■ **Artigo**:
·····

De volta ao passado


Finito. Acabou. Dolce fare niente que já eras. As horas têm estas coisas de rebuçado: Quanto mais chupadas mais rápido se dissolvem. Resta-me a consolação do sabor na boca, um adocicado que aos poucos há-de perder a intensidade. Regresso à luta e à selva de betão. Lá porque folguei o mundo não parou. Salto para este tempo, venço a inércia dos movimentos e nem preciso correr. (Não me apetece mesmo nada...)

Carnavais


Adoro estes dias. Quer faça bom tempo ou chova copiosamente. Adoro este interregno na seriedade da vida e nas obrigações de horários, na farda social, no fardo do tem que ser. Adoro acordar tarde, comer a deshoras, saír de jeans e ficar simplesmente aterrada no sofá sem fazer nada. Estes dias são um trampolim, uma ponte entre a loucura condicionada e a loucura que me faz falta. (Não estavam a pensar que isto era a apologia da festa pagã, pois não... Haja paciência para tantos carnavais pelo ano inteiro...)

Stiletos ao poder, já!


Que raio têm uns sapatos de salto alto nos meus pés que não têm os meus pés sem eles? Não deixam de ser os meus pés, as minhas pernas, o meu corpo, a minha cabeça, eu: um ser pensante com capacidades e estratégia suficiente para decidir e defender, arcaboiço forte qb para aguentar os embates. Que raio têm uns sapatos de salto 9 que me dão tanto poder? Constrangimentos da minha espécie.

Hora de ponta


Trânsito compacto, fila, 8 da manhã, nada anda, tudo parece um parque de estacionamento com os carros a trabalhar, fumos, luzes de stop, vários tipos de música misturam algumas discussões entre casais e choros rabujas de crianças presas a cadeirinhas, jornais abertos a tapar o volante, uma, duas, muitas buzinas exaltadas, alguns metem o dedo no nariz e desentopem a noite mal lavada em todos os orificios possíveis de serem esgravatados, mulheres maquilham-se e pensam no que farão para o jantar dali a 12 horas. Afinal todo este transtorno foi um atropelado. Nada mais.

·····

■ **Dados registados**:

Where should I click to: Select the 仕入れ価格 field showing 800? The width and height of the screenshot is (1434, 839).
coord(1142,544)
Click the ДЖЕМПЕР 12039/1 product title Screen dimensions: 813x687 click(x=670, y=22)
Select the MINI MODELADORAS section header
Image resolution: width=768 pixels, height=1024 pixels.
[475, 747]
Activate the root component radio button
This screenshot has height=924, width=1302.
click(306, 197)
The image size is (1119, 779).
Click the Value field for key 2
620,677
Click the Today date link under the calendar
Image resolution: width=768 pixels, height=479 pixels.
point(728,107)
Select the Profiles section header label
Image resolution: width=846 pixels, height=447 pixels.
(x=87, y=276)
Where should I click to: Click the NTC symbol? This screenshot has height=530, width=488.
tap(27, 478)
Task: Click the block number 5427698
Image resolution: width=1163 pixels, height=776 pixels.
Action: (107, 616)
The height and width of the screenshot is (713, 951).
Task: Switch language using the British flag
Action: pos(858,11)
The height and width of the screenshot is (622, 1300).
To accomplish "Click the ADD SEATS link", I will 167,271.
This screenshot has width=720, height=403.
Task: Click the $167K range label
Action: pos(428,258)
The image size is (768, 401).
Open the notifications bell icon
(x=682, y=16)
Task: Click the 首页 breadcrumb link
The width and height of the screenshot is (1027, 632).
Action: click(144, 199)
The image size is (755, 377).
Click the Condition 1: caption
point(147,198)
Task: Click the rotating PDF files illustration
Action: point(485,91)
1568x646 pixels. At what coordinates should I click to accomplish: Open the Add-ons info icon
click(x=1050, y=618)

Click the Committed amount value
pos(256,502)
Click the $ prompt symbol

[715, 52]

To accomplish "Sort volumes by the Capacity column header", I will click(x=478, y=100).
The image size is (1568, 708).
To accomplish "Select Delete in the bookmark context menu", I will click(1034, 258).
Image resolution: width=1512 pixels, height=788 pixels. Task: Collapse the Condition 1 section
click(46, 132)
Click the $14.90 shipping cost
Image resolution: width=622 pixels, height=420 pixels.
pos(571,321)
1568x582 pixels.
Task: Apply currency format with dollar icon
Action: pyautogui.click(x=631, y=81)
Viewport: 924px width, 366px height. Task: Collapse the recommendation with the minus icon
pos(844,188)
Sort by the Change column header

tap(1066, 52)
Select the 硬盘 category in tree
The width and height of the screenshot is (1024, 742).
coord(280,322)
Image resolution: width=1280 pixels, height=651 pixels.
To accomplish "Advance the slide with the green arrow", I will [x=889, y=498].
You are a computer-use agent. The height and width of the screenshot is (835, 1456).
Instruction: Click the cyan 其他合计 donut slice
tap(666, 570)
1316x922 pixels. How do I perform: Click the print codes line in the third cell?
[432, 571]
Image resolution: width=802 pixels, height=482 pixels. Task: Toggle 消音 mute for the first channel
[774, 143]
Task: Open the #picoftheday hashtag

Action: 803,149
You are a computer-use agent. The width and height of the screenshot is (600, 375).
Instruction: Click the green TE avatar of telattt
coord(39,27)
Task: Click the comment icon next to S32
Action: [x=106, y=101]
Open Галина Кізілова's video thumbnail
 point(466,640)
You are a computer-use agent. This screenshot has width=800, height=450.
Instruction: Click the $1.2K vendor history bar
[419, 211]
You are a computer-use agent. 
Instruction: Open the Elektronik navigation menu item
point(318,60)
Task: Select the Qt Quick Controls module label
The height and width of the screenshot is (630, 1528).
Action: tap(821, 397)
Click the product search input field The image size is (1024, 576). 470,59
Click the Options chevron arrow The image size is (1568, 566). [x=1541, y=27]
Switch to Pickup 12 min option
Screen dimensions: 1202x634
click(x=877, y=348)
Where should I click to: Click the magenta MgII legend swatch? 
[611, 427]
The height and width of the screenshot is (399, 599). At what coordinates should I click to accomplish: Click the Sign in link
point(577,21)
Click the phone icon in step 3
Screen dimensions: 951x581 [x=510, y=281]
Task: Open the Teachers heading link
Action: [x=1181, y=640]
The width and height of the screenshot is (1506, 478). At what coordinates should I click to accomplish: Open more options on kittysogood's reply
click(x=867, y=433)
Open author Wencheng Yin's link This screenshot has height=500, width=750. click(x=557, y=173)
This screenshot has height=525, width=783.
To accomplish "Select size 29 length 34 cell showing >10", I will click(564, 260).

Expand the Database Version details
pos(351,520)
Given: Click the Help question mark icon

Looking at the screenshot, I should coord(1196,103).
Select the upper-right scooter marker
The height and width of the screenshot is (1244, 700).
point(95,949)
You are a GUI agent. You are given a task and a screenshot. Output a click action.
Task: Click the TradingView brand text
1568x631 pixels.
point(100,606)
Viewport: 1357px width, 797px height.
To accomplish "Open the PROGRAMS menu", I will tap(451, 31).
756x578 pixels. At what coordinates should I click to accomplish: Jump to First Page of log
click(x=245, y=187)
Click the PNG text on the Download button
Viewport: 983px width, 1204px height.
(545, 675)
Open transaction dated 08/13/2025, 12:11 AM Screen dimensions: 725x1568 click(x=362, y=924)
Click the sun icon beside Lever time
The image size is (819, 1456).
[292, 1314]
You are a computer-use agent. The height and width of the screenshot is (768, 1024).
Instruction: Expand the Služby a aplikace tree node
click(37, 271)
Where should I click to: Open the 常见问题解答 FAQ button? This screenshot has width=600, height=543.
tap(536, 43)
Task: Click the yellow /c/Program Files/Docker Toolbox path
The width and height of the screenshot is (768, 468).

·····

■ **Enunciado da tarefa**: Reescreva, por favor, o trecho do artigo que vai de "Stiletos ao poder, já!" até "da minha espécie.", inclusive, trocando "sapatos" por "botas" sempre que aparecer.

■ **A resposta**:
Stiletos ao poder, já!


Que raio têm uns botas de salto alto nos meus pés que não têm os meus pés sem eles? Não deixam de ser os meus pés, as minhas pernas, o meu corpo, a minha cabeça, eu: um ser pensante com capacidades e estratégia suficiente para decidir e defender, arcaboiço forte qb para aguentar os embates. Que raio têm uns botas de salto 9 que me dão tanto poder? Constrangimentos da minha espécie.